> _Problem requirements_: Update the stretch from the start of the records through the line that contains "Coohl (523, 2409)" by replacing "Image resolution" with "Image dimensions", and leave everything else unchanged.

Entries on where items appear:
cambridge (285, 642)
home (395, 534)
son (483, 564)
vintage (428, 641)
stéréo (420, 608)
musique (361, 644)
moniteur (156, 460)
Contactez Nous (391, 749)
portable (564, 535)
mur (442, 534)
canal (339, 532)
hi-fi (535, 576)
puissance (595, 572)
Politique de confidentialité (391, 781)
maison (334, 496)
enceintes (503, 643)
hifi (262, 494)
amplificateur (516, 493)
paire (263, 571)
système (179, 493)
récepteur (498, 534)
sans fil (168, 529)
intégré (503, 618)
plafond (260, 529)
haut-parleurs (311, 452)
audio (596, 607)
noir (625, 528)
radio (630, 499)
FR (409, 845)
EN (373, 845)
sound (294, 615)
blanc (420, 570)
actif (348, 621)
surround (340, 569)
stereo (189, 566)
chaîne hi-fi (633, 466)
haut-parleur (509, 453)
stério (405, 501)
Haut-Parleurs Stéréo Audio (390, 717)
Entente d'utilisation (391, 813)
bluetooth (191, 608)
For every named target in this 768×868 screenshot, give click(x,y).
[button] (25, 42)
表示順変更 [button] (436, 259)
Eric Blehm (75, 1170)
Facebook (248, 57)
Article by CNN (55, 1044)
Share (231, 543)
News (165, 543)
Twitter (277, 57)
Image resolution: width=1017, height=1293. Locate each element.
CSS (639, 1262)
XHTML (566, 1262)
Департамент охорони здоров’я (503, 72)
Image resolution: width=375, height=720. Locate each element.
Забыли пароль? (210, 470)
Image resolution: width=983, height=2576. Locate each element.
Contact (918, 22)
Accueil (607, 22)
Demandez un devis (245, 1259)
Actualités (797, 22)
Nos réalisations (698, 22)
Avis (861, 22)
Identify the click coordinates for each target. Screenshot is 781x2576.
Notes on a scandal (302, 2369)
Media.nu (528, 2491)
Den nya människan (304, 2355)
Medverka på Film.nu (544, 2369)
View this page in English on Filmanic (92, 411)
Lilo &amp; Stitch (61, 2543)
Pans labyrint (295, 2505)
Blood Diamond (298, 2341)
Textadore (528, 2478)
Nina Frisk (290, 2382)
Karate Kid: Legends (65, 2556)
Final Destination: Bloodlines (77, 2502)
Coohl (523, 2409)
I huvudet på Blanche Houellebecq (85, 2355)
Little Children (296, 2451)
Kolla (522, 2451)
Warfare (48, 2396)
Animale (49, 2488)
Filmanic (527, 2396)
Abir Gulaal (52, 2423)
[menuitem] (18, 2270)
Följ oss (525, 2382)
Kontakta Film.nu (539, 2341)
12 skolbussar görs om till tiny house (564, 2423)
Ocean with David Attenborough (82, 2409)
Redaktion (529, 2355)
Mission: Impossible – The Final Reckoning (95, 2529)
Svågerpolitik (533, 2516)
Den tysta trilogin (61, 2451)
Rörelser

> _Solution_:
cambridge (285, 642)
home (395, 534)
son (483, 564)
vintage (428, 641)
stéréo (420, 608)
musique (361, 644)
moniteur (156, 460)
Contactez Nous (391, 749)
portable (564, 535)
mur (442, 534)
canal (339, 532)
hi-fi (535, 576)
puissance (595, 572)
Politique de confidentialité (391, 781)
maison (334, 496)
enceintes (503, 643)
hifi (262, 494)
amplificateur (516, 493)
paire (263, 571)
système (179, 493)
récepteur (498, 534)
sans fil (168, 529)
intégré (503, 618)
plafond (260, 529)
haut-parleurs (311, 452)
audio (596, 607)
noir (625, 528)
radio (630, 499)
FR (409, 845)
EN (373, 845)
sound (294, 615)
blanc (420, 570)
actif (348, 621)
surround (340, 569)
stereo (189, 566)
chaîne hi-fi (633, 466)
haut-parleur (509, 453)
stério (405, 501)
Haut-Parleurs Stéréo Audio (390, 717)
Entente d'utilisation (391, 813)
bluetooth (191, 608)
For every named target in this 768×868 screenshot, give click(x,y).
[button] (25, 42)
表示順変更 [button] (436, 259)
Eric Blehm (75, 1170)
Facebook (248, 57)
Article by CNN (55, 1044)
Share (231, 543)
News (165, 543)
Twitter (277, 57)
Image dimensions: width=1017, height=1293. Locate each element.
CSS (639, 1262)
XHTML (566, 1262)
Департамент охорони здоров’я (503, 72)
Image dimensions: width=375, height=720. Locate each element.
Забыли пароль? (210, 470)
Image dimensions: width=983, height=2576. Locate each element.
Contact (918, 22)
Accueil (607, 22)
Demandez un devis (245, 1259)
Actualités (797, 22)
Nos réalisations (698, 22)
Avis (861, 22)
Identify the click coordinates for each target. Screenshot is 781x2576.
Notes on a scandal (302, 2369)
Media.nu (528, 2491)
Den nya människan (304, 2355)
Medverka på Film.nu (544, 2369)
View this page in English on Filmanic (92, 411)
Lilo &amp; Stitch (61, 2543)
Pans labyrint (295, 2505)
Blood Diamond (298, 2341)
Textadore (528, 2478)
Nina Frisk (290, 2382)
Karate Kid: Legends (65, 2556)
Final Destination: Bloodlines (77, 2502)
Coohl (523, 2409)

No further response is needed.